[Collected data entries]
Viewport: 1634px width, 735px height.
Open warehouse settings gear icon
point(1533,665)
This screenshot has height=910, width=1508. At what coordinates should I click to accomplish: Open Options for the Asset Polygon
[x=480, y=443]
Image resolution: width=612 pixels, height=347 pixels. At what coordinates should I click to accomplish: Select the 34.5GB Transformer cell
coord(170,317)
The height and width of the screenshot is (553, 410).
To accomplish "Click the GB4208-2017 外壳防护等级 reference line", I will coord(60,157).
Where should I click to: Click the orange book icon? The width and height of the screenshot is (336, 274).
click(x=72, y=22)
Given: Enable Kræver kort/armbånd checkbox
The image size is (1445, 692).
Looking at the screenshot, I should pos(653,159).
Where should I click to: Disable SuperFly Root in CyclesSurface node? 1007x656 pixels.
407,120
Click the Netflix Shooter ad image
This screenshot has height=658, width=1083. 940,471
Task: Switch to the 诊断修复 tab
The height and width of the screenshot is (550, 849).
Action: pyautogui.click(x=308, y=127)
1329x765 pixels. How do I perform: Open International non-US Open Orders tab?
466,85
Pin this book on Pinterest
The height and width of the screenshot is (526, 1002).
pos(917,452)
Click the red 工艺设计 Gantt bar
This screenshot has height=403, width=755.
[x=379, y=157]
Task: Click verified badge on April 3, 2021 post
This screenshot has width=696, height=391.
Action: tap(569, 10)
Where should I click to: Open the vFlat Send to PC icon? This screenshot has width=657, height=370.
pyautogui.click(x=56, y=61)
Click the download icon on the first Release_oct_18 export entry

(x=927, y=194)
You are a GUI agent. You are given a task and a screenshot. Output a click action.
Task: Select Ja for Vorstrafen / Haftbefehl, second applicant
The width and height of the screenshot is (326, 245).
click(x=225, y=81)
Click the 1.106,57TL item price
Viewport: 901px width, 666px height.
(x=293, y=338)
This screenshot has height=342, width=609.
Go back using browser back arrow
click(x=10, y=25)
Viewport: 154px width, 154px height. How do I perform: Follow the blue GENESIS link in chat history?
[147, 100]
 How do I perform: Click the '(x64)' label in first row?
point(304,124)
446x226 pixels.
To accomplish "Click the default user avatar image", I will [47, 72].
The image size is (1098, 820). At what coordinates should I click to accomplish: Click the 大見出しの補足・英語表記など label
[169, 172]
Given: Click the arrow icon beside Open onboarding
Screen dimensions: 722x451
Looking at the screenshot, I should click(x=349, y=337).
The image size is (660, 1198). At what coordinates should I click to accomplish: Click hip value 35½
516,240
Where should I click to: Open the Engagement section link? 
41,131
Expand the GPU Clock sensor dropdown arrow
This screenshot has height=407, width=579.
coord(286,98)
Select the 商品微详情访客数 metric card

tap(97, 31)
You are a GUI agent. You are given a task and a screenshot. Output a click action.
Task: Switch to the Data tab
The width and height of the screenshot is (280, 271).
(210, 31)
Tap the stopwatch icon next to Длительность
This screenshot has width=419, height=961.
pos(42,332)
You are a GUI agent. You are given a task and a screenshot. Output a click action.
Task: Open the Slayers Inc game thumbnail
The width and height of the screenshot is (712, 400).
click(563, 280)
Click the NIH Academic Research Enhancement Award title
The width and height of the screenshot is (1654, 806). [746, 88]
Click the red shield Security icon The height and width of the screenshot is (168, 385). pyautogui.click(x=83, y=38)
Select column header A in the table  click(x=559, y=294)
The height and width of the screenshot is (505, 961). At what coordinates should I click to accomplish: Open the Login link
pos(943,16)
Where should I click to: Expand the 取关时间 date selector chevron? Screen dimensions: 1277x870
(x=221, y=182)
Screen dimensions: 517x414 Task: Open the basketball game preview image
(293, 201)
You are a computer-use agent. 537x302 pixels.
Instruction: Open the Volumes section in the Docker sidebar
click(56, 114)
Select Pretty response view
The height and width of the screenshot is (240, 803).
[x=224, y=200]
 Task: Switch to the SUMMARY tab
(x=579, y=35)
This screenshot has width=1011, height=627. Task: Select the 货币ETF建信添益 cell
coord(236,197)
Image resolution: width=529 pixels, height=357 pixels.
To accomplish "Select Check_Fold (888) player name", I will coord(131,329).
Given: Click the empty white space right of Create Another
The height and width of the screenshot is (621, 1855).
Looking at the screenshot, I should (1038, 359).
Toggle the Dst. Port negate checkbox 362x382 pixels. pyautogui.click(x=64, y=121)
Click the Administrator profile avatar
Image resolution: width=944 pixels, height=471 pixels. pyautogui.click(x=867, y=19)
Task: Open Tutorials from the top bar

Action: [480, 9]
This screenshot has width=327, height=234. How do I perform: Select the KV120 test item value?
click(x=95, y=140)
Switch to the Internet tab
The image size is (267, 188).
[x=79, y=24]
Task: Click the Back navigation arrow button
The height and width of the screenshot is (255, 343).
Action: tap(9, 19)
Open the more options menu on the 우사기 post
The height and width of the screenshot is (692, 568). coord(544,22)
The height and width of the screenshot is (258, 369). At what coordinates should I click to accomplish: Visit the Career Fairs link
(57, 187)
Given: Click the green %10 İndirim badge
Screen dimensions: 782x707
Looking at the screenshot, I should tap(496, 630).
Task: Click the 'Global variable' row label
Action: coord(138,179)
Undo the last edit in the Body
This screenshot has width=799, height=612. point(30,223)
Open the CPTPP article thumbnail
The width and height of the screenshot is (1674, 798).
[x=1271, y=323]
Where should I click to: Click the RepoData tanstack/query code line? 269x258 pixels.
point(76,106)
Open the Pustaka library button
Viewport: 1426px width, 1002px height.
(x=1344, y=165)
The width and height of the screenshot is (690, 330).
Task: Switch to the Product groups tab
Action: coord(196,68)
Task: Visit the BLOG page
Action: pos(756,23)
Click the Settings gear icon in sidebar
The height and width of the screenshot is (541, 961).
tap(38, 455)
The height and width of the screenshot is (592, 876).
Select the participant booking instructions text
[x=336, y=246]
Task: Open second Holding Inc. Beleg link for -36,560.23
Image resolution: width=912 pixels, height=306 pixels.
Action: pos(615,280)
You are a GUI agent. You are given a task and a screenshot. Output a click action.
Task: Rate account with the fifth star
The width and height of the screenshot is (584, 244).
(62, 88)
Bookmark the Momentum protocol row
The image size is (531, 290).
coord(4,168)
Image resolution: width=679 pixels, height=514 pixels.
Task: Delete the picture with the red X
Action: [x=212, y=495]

**Exercise description**
Could you output the lines above, exactly as written, from the one containing "The height and width of the screenshot is (255, 343)." through the last, with both ends included and no others?

**Answer to the exercise**
The height and width of the screenshot is (255, 343).
Action: tap(9, 19)
Open the more options menu on the 우사기 post
The height and width of the screenshot is (692, 568). coord(544,22)
The height and width of the screenshot is (258, 369). At what coordinates should I click to accomplish: Visit the Career Fairs link
(57, 187)
Given: Click the green %10 İndirim badge
Screen dimensions: 782x707
Looking at the screenshot, I should tap(496, 630).
Task: Click the 'Global variable' row label
Action: coord(138,179)
Undo the last edit in the Body
This screenshot has width=799, height=612. point(30,223)
Open the CPTPP article thumbnail
The width and height of the screenshot is (1674, 798).
[x=1271, y=323]
Where should I click to: Click the RepoData tanstack/query code line? 269x258 pixels.
point(76,106)
Open the Pustaka library button
Viewport: 1426px width, 1002px height.
(x=1344, y=165)
The width and height of the screenshot is (690, 330).
Task: Switch to the Product groups tab
Action: coord(196,68)
Task: Visit the BLOG page
Action: pos(756,23)
Click the Settings gear icon in sidebar
The height and width of the screenshot is (541, 961).
tap(38, 455)
The height and width of the screenshot is (592, 876).
Select the participant booking instructions text
[x=336, y=246]
Task: Open second Holding Inc. Beleg link for -36,560.23
Image resolution: width=912 pixels, height=306 pixels.
Action: pos(615,280)
You are a GUI agent. You are given a task and a screenshot. Output a click action.
Task: Rate account with the fifth star
The width and height of the screenshot is (584, 244).
(62, 88)
Bookmark the Momentum protocol row
The image size is (531, 290).
coord(4,168)
Image resolution: width=679 pixels, height=514 pixels.
Task: Delete the picture with the red X
Action: [x=212, y=495]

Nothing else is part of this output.